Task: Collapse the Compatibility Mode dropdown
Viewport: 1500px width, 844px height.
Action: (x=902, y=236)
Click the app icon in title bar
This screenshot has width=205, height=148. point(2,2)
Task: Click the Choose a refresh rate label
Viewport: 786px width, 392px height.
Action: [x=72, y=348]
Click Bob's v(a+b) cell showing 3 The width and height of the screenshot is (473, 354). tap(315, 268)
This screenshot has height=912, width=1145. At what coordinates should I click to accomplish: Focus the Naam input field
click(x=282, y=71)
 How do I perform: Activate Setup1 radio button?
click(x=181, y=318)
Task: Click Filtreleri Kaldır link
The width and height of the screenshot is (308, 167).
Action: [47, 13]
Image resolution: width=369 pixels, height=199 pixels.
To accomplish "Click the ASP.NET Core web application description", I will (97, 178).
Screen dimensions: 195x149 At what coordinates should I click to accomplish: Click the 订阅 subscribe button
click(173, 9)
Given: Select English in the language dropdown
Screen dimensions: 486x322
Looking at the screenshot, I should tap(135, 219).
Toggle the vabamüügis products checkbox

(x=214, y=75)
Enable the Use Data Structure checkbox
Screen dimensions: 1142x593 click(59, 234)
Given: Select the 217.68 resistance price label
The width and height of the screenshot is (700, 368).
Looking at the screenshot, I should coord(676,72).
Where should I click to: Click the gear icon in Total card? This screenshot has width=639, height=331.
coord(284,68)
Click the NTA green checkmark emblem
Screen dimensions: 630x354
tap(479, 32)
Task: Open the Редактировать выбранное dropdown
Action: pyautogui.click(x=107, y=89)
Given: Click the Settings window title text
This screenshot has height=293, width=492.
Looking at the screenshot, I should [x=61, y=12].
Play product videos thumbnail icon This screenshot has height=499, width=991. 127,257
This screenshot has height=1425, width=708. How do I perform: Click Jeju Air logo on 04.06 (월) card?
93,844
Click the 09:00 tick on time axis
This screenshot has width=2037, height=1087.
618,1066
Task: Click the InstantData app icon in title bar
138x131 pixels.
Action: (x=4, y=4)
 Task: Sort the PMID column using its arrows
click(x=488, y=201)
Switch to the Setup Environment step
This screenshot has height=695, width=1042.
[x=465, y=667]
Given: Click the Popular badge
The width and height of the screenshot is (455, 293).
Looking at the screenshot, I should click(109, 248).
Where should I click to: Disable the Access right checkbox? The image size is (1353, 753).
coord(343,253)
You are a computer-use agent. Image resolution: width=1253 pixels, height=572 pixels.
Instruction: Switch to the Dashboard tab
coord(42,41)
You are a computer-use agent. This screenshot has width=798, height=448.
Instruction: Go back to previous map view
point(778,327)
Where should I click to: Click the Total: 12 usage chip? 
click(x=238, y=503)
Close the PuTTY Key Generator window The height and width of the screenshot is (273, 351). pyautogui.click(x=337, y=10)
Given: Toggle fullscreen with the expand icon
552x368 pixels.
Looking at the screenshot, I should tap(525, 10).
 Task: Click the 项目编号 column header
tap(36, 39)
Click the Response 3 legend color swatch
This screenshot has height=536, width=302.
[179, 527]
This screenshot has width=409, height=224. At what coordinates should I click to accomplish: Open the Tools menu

**PROBLEM**. Put each line of the listing above into a JSON list of strings, with one string per line and blank lines omitted.

**EXERCISE SOLUTION**.
[
  "Task: Collapse the Compatibility Mode dropdown",
  "Viewport: 1500px width, 844px height.",
  "Action: (x=902, y=236)",
  "Click the app icon in title bar",
  "This screenshot has width=205, height=148. point(2,2)",
  "Task: Click the Choose a refresh rate label",
  "Viewport: 786px width, 392px height.",
  "Action: [x=72, y=348]",
  "Click Bob's v(a+b) cell showing 3 The width and height of the screenshot is (473, 354). tap(315, 268)",
  "This screenshot has height=912, width=1145. At what coordinates should I click to accomplish: Focus the Naam input field",
  "click(x=282, y=71)",
  " How do I perform: Activate Setup1 radio button?",
  "click(x=181, y=318)",
  "Task: Click Filtreleri Kaldır link",
  "The width and height of the screenshot is (308, 167).",
  "Action: [47, 13]",
  "Image resolution: width=369 pixels, height=199 pixels.",
  "To accomplish \"Click the ASP.NET Core web application description\", I will (97, 178).",
  "Screen dimensions: 195x149 At what coordinates should I click to accomplish: Click the 订阅 subscribe button",
  "click(173, 9)",
  "Given: Select English in the language dropdown",
  "Screen dimensions: 486x322",
  "Looking at the screenshot, I should tap(135, 219).",
  "Toggle the vabamüügis products checkbox",
  "(x=214, y=75)",
  "Enable the Use Data Structure checkbox",
  "Screen dimensions: 1142x593 click(59, 234)",
  "Given: Select the 217.68 resistance price label",
  "The width and height of the screenshot is (700, 368).",
  "Looking at the screenshot, I should coord(676,72).",
  "Where should I click to: Click the gear icon in Total card? This screenshot has width=639, height=331.",
  "coord(284,68)",
  "Click the NTA green checkmark emblem",
  "Screen dimensions: 630x354",
  "tap(479, 32)",
  "Task: Open the Редактировать выбранное dropdown",
  "Action: pyautogui.click(x=107, y=89)",
  "Given: Click the Settings window title text",
  "This screenshot has height=293, width=492.",
  "Looking at the screenshot, I should [x=61, y=12].",
  "Play product videos thumbnail icon This screenshot has height=499, width=991. 127,257",
  "This screenshot has height=1425, width=708. How do I perform: Click Jeju Air logo on 04.06 (월) card?",
  "93,844",
  "Click the 09:00 tick on time axis",
  "This screenshot has width=2037, height=1087.",
  "618,1066",
  "Task: Click the InstantData app icon in title bar",
  "138x131 pixels.",
  "Action: (x=4, y=4)",
  " Task: Sort the PMID column using its arrows",
  "click(x=488, y=201)",
  "Switch to the Setup Environment step",
  "This screenshot has height=695, width=1042.",
  "[x=465, y=667]",
  "Given: Click the Popular badge",
  "The width and height of the screenshot is (455, 293).",
  "Looking at the screenshot, I should click(109, 248).",
  "Where should I click to: Disable the Access right checkbox? The image size is (1353, 753).",
  "coord(343,253)",
  "You are a computer-use agent. Image resolution: width=1253 pixels, height=572 pixels.",
  "Instruction: Switch to the Dashboard tab",
  "coord(42,41)",
  "You are a computer-use agent. This screenshot has width=798, height=448.",
  "Instruction: Go back to previous map view",
  "point(778,327)",
  "Where should I click to: Click the Total: 12 usage chip? ",
  "click(x=238, y=503)",
  "Close the PuTTY Key Generator window The height and width of the screenshot is (273, 351). pyautogui.click(x=337, y=10)",
  "Given: Toggle fullscreen with the expand icon",
  "552x368 pixels.",
  "Looking at the screenshot, I should tap(525, 10).",
  " Task: Click the 项目编号 column header",
  "tap(36, 39)",
  "Click the Response 3 legend color swatch",
  "This screenshot has height=536, width=302.",
  "[179, 527]",
  "This screenshot has width=409, height=224. At what coordinates should I click to accomplish: Open the Tools menu"
]